Я согласился, и наш союз был заключен.
В это время послышались голоса и шаги, и Намия мне шепнула:
— Вот идут мать и сестра. Больше нельзя веселиться. Надо себя держать чинно.
Я ожидал увидеть в моей тетке, жене сенатора, мужа, имеющего титул clarissimus, почтенную матрону с благородным лицом и важной поступью, а в ее старшей дочери — прелестную девушку, напоминающую Намию, только с более зрелой красотой. Но ожидания мои были обмануты, так как жена дяди была толстой и обрюзгшей гречанкой, казавшейся много старше своих лет, одетой неряшливо, держащей в руке громадную связку ключей, а Аттузия — худой, высокой, некрасивой девушкой, с лицом, словно почерневшим, с большим носом, с унылыми глазами, какие бывают у засыпающих рыб. Все это, разумеется, не помешало мне приветствовать вошедших со всем должным почтением.
— Мы тебя ждали, племянник, — сказала мне тетка. — Твой отец поручил мне наблюдать за тобой, как за сыном, и я надеюсь, что тебе будет у нас хорошо. Конечно, особой роскоши у нас нет, но юноше она и не прилична. В Риме жить дорого, рабы в поместьях с каждым годом становятся все вороватее, а на рынках цены растут непомерно. Но никакого недостатка ты терпеть ни в чем не будешь.

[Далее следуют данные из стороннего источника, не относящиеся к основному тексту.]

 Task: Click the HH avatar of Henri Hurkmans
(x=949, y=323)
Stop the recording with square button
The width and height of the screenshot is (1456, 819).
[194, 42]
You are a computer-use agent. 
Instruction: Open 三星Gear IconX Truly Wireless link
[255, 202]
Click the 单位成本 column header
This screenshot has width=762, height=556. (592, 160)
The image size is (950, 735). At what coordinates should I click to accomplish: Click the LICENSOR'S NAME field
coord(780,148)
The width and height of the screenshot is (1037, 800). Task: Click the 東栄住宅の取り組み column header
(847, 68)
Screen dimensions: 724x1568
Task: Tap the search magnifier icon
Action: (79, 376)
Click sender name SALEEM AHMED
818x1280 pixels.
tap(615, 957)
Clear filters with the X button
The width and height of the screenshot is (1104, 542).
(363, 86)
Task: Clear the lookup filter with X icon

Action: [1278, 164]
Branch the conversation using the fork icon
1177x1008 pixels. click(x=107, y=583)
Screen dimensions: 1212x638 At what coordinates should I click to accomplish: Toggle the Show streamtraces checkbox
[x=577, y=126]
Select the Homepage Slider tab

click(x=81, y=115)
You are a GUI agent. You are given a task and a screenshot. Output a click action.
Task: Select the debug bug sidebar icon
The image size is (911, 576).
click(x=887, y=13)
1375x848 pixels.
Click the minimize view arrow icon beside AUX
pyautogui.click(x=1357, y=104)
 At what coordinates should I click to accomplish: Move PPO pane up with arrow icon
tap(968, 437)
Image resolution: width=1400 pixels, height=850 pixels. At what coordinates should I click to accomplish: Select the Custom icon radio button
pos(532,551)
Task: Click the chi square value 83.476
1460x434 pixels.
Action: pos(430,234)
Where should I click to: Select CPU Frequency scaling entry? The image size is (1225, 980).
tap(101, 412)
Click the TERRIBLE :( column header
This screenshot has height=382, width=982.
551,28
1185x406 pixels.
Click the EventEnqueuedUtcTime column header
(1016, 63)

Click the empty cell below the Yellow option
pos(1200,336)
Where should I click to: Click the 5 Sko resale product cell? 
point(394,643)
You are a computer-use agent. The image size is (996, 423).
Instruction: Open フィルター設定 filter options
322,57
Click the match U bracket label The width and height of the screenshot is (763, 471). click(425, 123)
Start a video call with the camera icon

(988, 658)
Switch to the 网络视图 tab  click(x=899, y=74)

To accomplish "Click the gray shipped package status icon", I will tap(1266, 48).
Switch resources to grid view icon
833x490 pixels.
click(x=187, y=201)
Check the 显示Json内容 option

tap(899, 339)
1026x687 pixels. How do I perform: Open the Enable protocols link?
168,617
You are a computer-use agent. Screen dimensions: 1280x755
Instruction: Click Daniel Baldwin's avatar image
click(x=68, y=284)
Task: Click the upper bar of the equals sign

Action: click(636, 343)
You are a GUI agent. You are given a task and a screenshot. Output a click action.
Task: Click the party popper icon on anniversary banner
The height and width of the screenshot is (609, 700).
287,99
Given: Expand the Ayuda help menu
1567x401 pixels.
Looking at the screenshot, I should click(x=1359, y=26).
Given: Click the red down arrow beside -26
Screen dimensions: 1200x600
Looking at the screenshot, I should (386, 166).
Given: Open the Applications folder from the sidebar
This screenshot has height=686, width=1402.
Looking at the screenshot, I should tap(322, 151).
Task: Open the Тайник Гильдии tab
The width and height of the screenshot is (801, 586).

После того как я ответил, что привык к жизни скромной, меня спросила Аттузия:
— Ты уже молился сегодня, Юний?
Вопрос этот поставил меня в крайнее затруднение, и я стал бормотать что-то невнятное, и тогда Аттузия спросила меня уже прямо:
— Да ты христианин?
Я должен был признаться, что воспитан в вере отцов.
Аттузия заломила руки и подняла глаза вверх.
— Неужели есть еще в Аквитании семьи, — воскликнула она, — не просвещенные светом Христовым! — Потом добавила: — Я сама займусь твоим духовным просвещением и попрошу отца Никодима: его речи расплавят тебе сердце, как огонь железо.
Так беседуя, мы вышли в атрий, где к тому времени уже собралась маленькая толпа клиентов и друзей дома, пришедших принести утреннее приветствие сенатору. Но дядя все еще продолжал спать, и вместо него приветствия принимала тетка, обращавшаяся с посетителями весьма сурово и без всякого стеснения. Исключение было сделано только для того отца Никодима, о котором мне уже говорила Аттузия и который тоже оказался в числе клиентов. Его одного тетка позвала завтракать с нами, а остальные вскоре должны были покинуть дом, причем после их ухода тетка обозвала их всех «бездельниками».